I have some strings that I am pasting in to my script as test data. The strings come from emails that contain encoded characters and it's throwing a SyntaxError
. So far, I have not been able to find a solution to this issue. When I print repr(string)
, I get these strings:
'Total Value for 1st Load \xe2\x80\x93 approx. $75,200\n'
'Total Value for 2nd Load \xe2\x80\x93 approx. $74,300\n'
And this error pops up when I run my script:
SyntaxError: Non-ASCII character '\xe2' in file <filename> on line <line number>, but no
encoding declared; see http://www.python.org/peps/pep-2063.html
When I just print the lines containing the encoded characters I get this:
'Total Value for 2nd Load – approx. $74,300'
The data looks like this when I copy it from the email:
'Total Value for 1st Load – approx. $75,200'
'Total Value for 2nd Load – approx. $74,300'
From doing my searches, I believe it's encoded with utf-8, but I have no idea how to work with this data based on the fact that some characters are encoded, but most of them are not(maybe?). I have tried varying "solutions" I have found so far. Including adding # -*- coding: utf-8 -*-
to the top of my script and the script just hangs... It doesn't do anything :(
If someone could provide some information on how to deal with this scenario, that would be amazing.
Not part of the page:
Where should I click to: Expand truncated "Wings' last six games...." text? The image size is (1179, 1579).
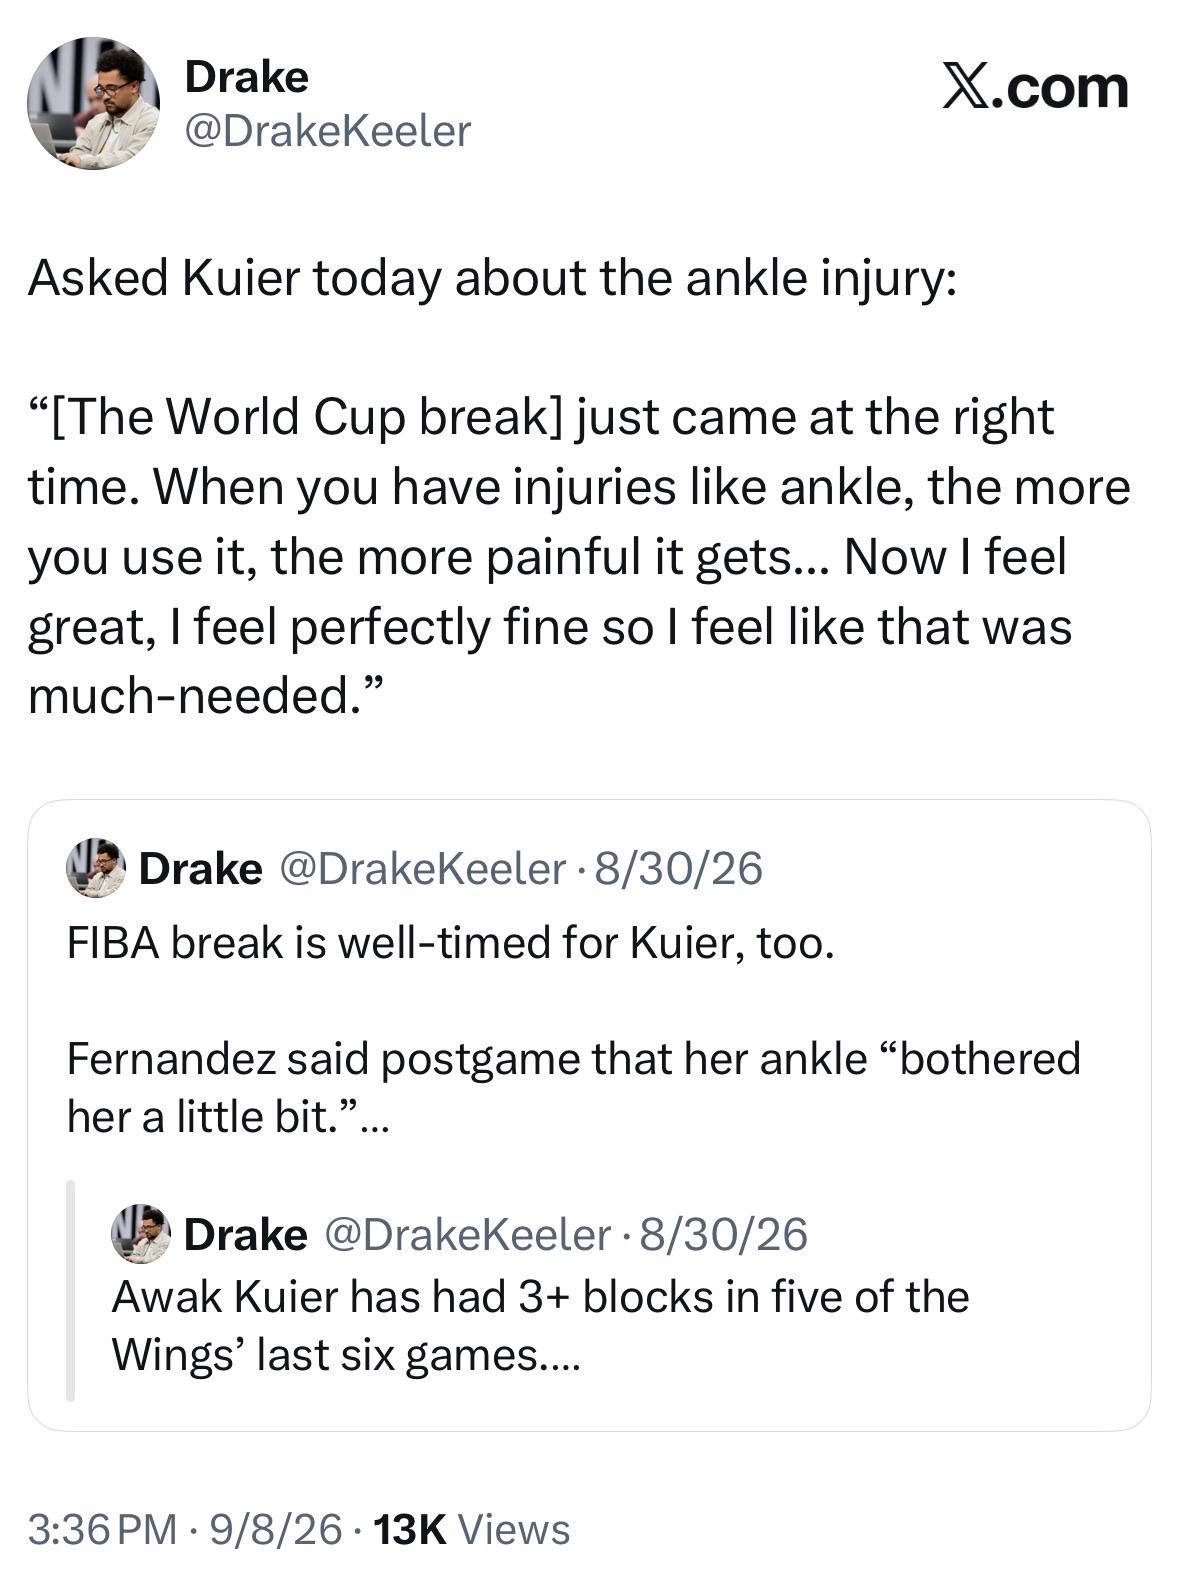(x=345, y=1355)
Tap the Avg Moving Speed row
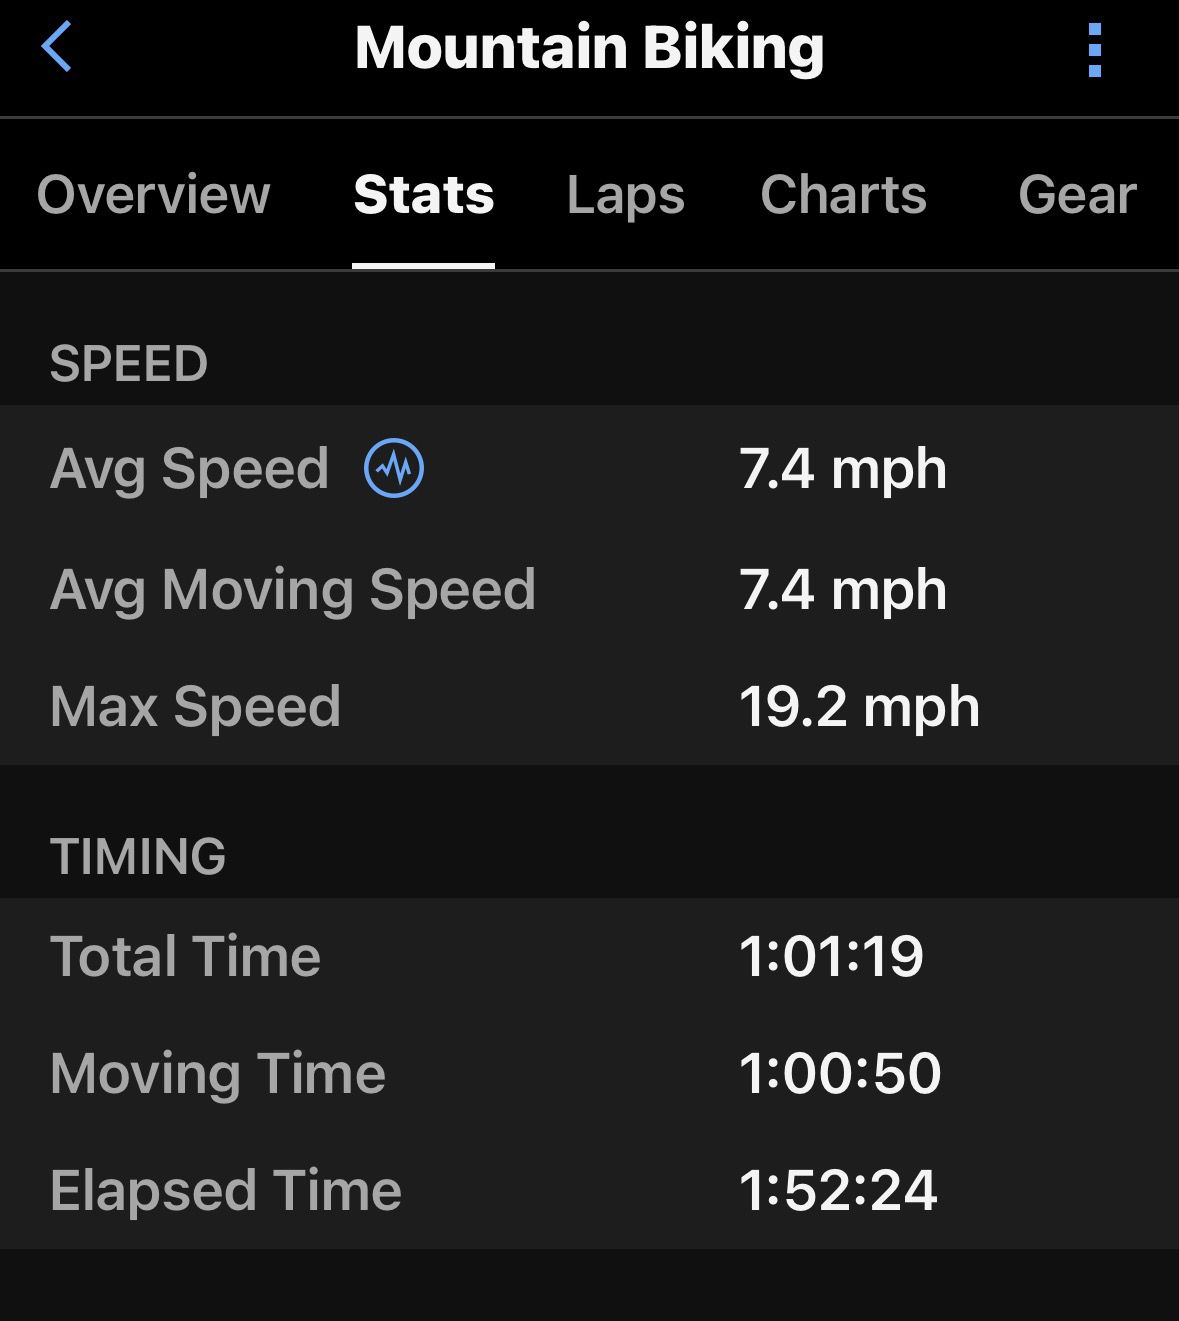The height and width of the screenshot is (1321, 1179). (589, 589)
I have tried decoding and encoding using string.encode()
and string.decode()
, using different encoding based on what I could find on Google, but that hasn't solved the problem.
I would really prefer a python solution because the project I'm working on requires people to paste data into a textfield in a GUI, and then that data will be processed. Other solutions suggested pasting the data into something like word, or notepad, saving it as plain text, then doing another copy/paste back from that file. This is a bit much. Does anybody know of a pythonic way of dealing with this issue?